Together's kernels team worked with them to select a model architecture, then hand-optimized a Megakernel implementation that runs an entire model in a single kernel, targeting the HBM bandwidth ceiling of the NVIDIA H100.

The resulting deployment hit 77ms — a 3.6x performance improvement with 7.2x better unit economics compared to their prior deployment. Together Megakernel is the production implementation of open-source research initially developed with collaborators at Stanford. Backed by the same research lineage as FlashAttention, it's hardware-software co-design that closes the gap between what's theoretically possible and what deployed systems deliver.

Learn more about Megakernel

together.compile

The kernel optimization that produces results like Together Megakernel has historically required specialists — engineers who understand GPU thread-block mapping, memory bandwidth constraints, and hardware-specific tuning at a depth most teams don't have on staff. together.compile automates much of that process.

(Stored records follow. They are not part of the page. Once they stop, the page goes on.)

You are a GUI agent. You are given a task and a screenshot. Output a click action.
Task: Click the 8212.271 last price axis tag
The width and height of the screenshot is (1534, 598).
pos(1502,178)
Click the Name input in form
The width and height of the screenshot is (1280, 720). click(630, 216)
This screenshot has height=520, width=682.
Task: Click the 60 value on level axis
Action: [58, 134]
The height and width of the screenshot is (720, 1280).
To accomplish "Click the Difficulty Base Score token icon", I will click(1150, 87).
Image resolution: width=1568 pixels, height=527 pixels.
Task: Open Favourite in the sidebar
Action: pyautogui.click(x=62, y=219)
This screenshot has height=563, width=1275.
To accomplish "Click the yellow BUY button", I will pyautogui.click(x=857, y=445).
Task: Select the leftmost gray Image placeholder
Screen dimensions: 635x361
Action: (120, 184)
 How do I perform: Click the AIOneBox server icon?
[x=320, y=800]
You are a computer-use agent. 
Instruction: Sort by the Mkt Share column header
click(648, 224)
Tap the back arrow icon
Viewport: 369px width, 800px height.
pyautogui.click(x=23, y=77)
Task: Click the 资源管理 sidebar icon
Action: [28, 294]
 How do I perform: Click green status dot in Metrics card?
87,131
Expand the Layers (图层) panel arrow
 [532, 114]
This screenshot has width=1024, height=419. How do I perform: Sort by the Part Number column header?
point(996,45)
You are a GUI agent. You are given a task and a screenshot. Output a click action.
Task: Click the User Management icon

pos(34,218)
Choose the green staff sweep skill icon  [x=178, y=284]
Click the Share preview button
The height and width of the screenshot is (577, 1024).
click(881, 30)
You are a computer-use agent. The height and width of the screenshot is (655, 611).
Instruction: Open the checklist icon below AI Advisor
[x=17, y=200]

An extension of ThunderKittens, together.compile generates an optimized kernel stack at startup with a single function call — no changes to model code required. When applied to Hedra's Omnia video model, together.compile accelerated generation of 200 frames by 25%.

In production Flux Kontext benchmarks, server startup plus generating 51 images across 17 resolutions completes in 329 seconds with together.compile, versus 558 seconds with torch.compile: A 41% improvement. Startup time drops as well, which matters for teams running autoscaled image and video generation at volume.

together.compile is coming soon to Together Dedicated Container Inference. Get in touch if you’d like to join the beta.

Reinforcement Learning

Reinforcement Learning API

Together's Reinforcement Learning API brings the full Together stack to RL training. The kernels, inference optimizations, and research advances that power production inference on Together now apply directly to rollout-heavy workloads — the bottleneck that dominates RL wall-clock time.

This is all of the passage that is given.